Een werkgever voldoet niet aan zijn verzekeringsplicht indien hij (alleen) een verzekering heeft afgesloten die enkel dekking biedt bij blijvende invaliditeit. Daarnaast betekent het feit dat wel een AVB-verzekering is afgesloten (die dekking kan bieden indien geen behoorlijke verzekering is afgesloten) niet dat voldaan is aan de verzekeringsplicht van de werkgever.
1. Inleiding
Op 29 november 2013 rijdt een werknemer van Alliander (energiemaatschappij) in een dienstauto van zijn huis naar een vestiging van Alliander. De werknemer raakt betrokken bij een verkeersongeval en loopt letselschade op.
Alliander meldt het ongeval onder de door haar afgesloten ongevallenverzekering, afgesloten bij Achmea. Deze weigert dekking, aangezien er geen sprake is van blijvende invaliditeit.
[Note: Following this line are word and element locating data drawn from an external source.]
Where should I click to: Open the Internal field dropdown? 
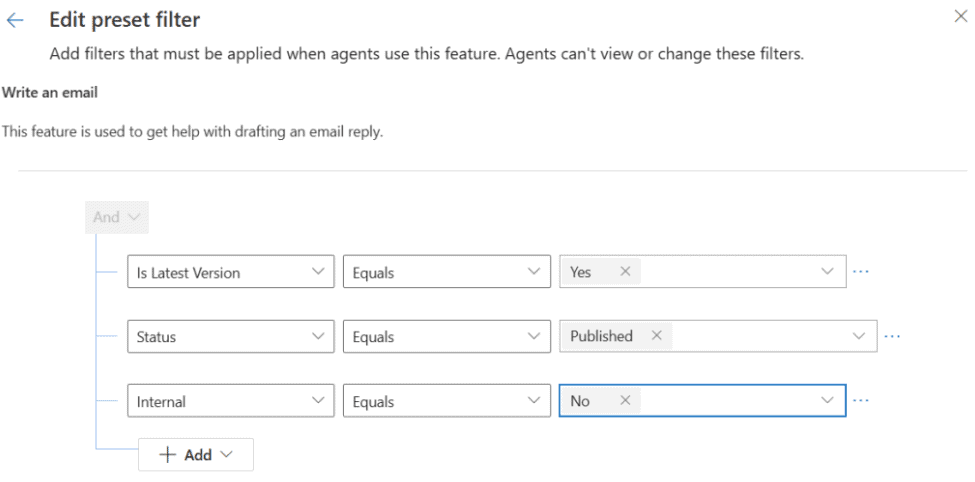coord(231,401)
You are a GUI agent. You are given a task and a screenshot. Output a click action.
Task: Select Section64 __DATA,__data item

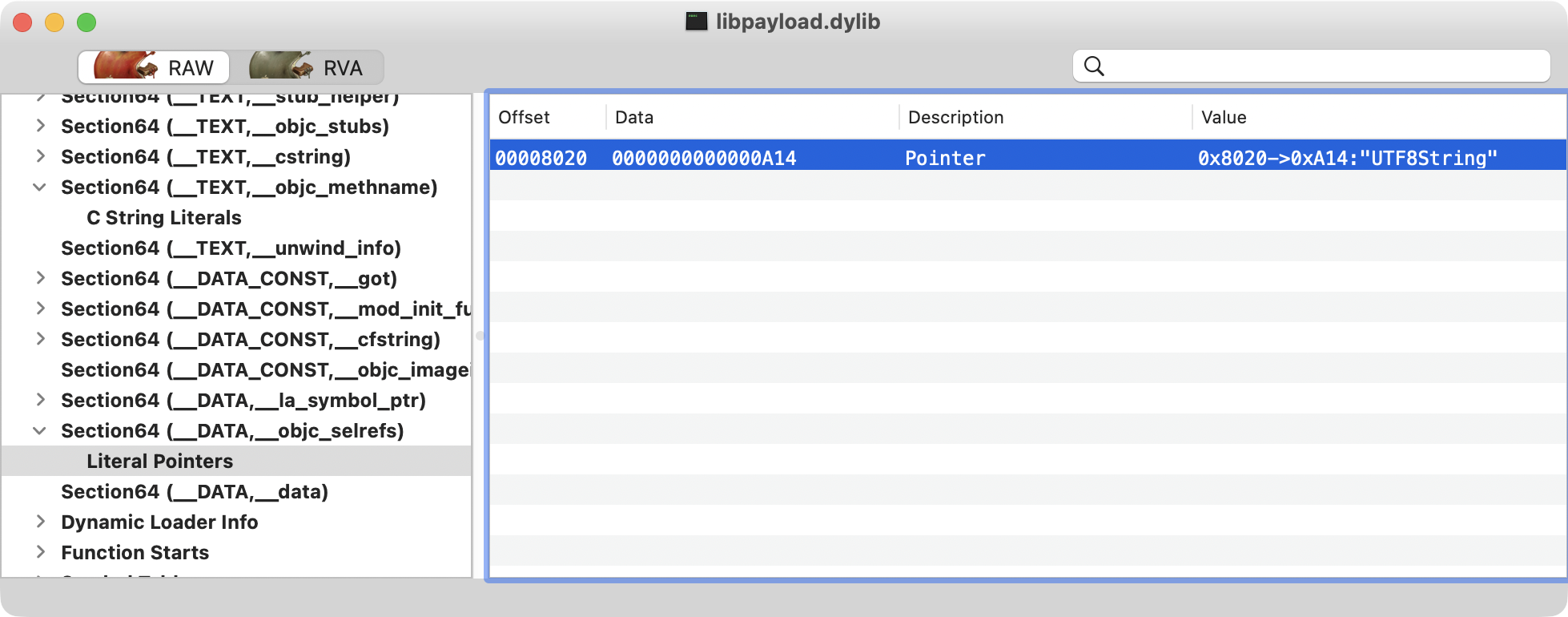click(195, 491)

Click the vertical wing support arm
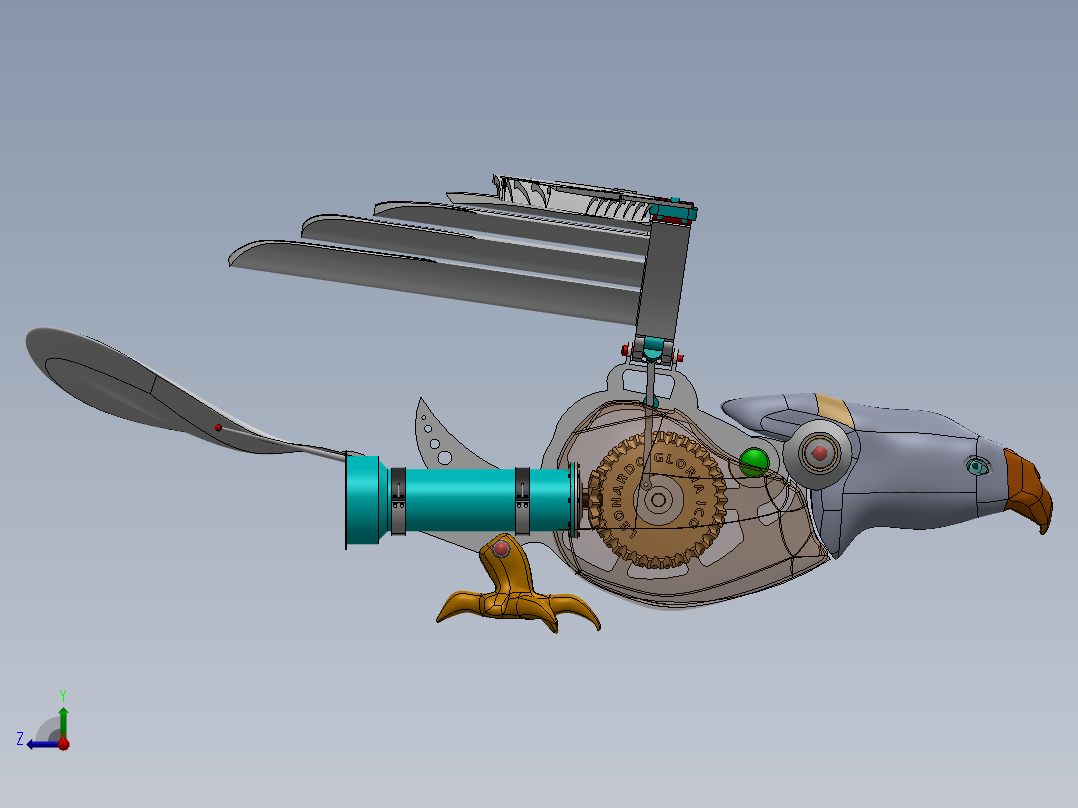click(663, 285)
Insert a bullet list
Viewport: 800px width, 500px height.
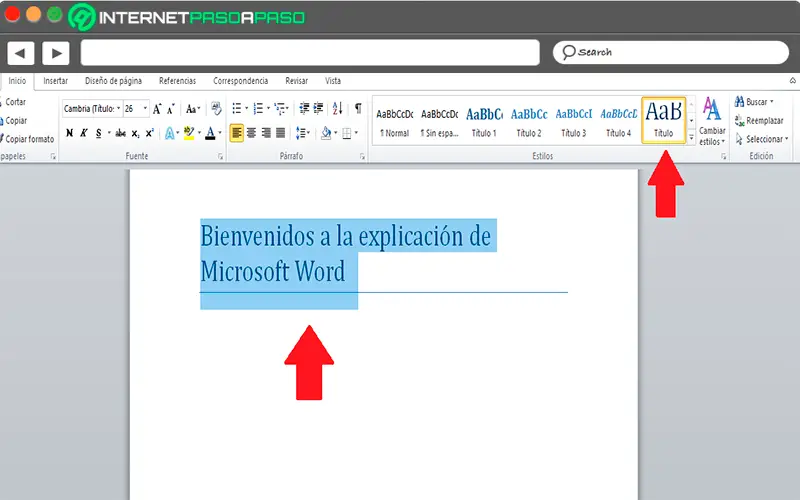[x=238, y=109]
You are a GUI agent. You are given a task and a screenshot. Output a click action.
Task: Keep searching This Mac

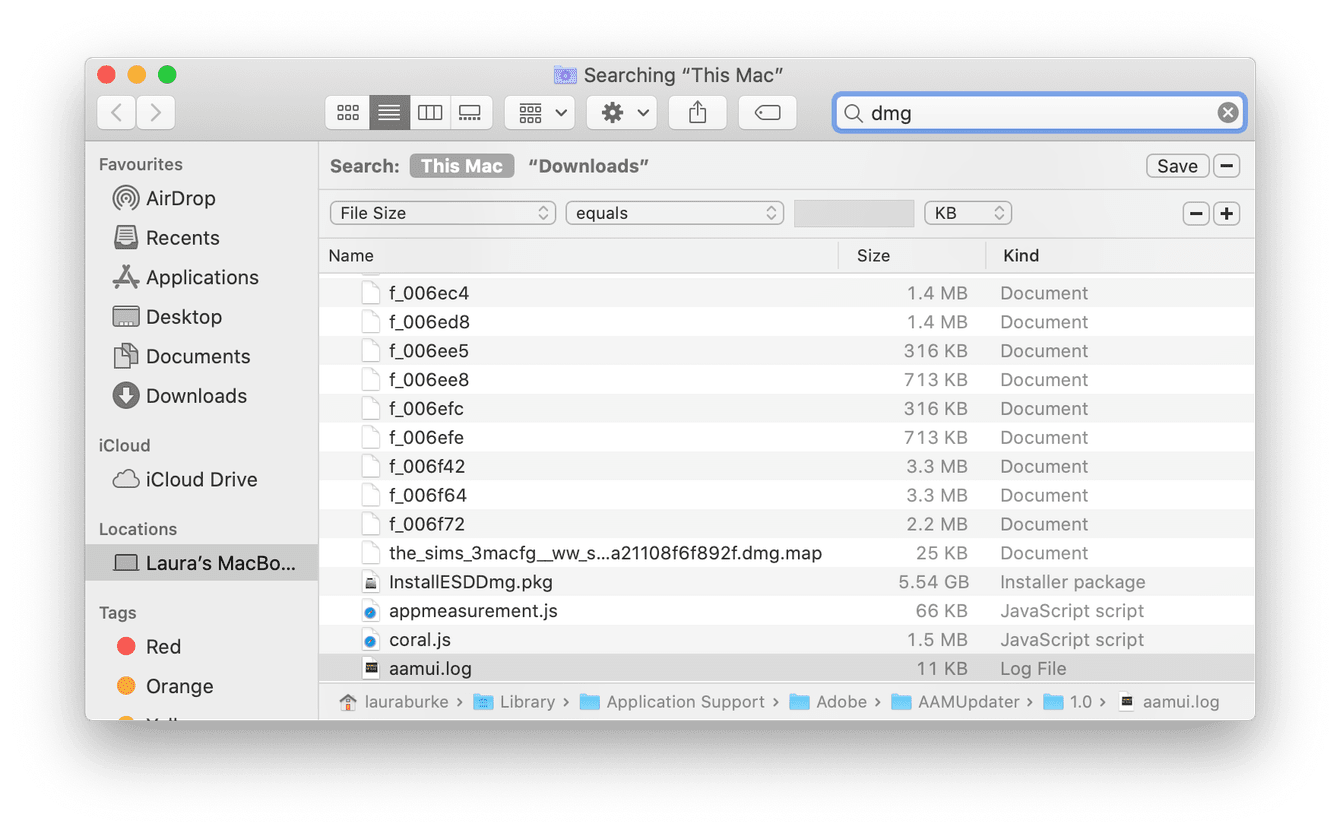(461, 165)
In deze procedure vordert de werknemer een verklaring voor recht dat Alliander aansprakelijk is voor de schade die hij als gevolg van het verkeersongeval heeft geleden en nog zal lijden, althans dat Alliander aansprakelijk is voor de schade die de werknemer heeft geleden en nog zal lijden door het niet afsluiten van een behoorlijke verzekering die de schadelijke gevolgen van het ongeval zou hebben gedekt.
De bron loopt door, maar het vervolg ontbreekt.